TASK REQUIREMENTS:
When you answer, copy every line of the listing below exactly.

....................

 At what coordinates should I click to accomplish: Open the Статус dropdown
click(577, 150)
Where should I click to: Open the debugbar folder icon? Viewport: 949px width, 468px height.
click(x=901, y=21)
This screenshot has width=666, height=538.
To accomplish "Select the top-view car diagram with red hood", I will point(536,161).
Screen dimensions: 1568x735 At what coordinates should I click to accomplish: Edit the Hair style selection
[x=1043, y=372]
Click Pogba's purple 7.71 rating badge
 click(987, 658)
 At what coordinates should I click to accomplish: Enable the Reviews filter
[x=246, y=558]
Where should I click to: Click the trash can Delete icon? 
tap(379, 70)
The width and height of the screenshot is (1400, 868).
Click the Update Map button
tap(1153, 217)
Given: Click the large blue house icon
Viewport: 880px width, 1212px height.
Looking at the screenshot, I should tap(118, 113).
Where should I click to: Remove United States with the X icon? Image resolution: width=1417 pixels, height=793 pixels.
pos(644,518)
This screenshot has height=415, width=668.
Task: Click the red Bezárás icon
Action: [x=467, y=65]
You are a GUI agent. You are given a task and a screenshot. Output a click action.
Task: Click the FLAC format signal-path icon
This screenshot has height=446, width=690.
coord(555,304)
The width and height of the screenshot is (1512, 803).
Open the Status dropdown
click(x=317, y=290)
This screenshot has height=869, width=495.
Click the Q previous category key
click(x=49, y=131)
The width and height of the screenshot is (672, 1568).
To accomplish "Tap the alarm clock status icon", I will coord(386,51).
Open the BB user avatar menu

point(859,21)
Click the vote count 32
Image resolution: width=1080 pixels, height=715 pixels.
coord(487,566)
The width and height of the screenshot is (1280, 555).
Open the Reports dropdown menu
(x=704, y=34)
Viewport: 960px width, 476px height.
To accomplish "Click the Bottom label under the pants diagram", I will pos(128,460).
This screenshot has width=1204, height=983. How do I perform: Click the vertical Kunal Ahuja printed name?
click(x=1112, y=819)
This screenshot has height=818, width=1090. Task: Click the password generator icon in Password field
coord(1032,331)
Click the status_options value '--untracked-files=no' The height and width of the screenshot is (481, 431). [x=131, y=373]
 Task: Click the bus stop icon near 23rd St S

....................

WRITTEN ANSWER:
 At what coordinates should I click to accomplish: Open the Статус dropdown
click(577, 150)
Where should I click to: Open the debugbar folder icon? Viewport: 949px width, 468px height.
click(x=901, y=21)
This screenshot has width=666, height=538.
To accomplish "Select the top-view car diagram with red hood", I will point(536,161).
Screen dimensions: 1568x735 At what coordinates should I click to accomplish: Edit the Hair style selection
[x=1043, y=372]
Click Pogba's purple 7.71 rating badge
 click(987, 658)
 At what coordinates should I click to accomplish: Enable the Reviews filter
[x=246, y=558]
Where should I click to: Click the trash can Delete icon? 
tap(379, 70)
The width and height of the screenshot is (1400, 868).
Click the Update Map button
tap(1153, 217)
Given: Click the large blue house icon
Viewport: 880px width, 1212px height.
Looking at the screenshot, I should tap(118, 113).
Where should I click to: Remove United States with the X icon? Image resolution: width=1417 pixels, height=793 pixels.
pos(644,518)
This screenshot has height=415, width=668.
Task: Click the red Bezárás icon
Action: [x=467, y=65]
You are a GUI agent. You are given a task and a screenshot. Output a click action.
Task: Click the FLAC format signal-path icon
This screenshot has height=446, width=690.
coord(555,304)
The width and height of the screenshot is (1512, 803).
Open the Status dropdown
click(x=317, y=290)
This screenshot has height=869, width=495.
Click the Q previous category key
click(x=49, y=131)
The width and height of the screenshot is (672, 1568).
To accomplish "Tap the alarm clock status icon", I will coord(386,51).
Open the BB user avatar menu

point(859,21)
Click the vote count 32
Image resolution: width=1080 pixels, height=715 pixels.
coord(487,566)
The width and height of the screenshot is (1280, 555).
Open the Reports dropdown menu
(x=704, y=34)
Viewport: 960px width, 476px height.
To accomplish "Click the Bottom label under the pants diagram", I will pos(128,460).
This screenshot has width=1204, height=983. How do I perform: Click the vertical Kunal Ahuja printed name?
click(x=1112, y=819)
This screenshot has height=818, width=1090. Task: Click the password generator icon in Password field
coord(1032,331)
Click the status_options value '--untracked-files=no' The height and width of the screenshot is (481, 431). [x=131, y=373]
 Task: Click the bus stop icon near 23rd St S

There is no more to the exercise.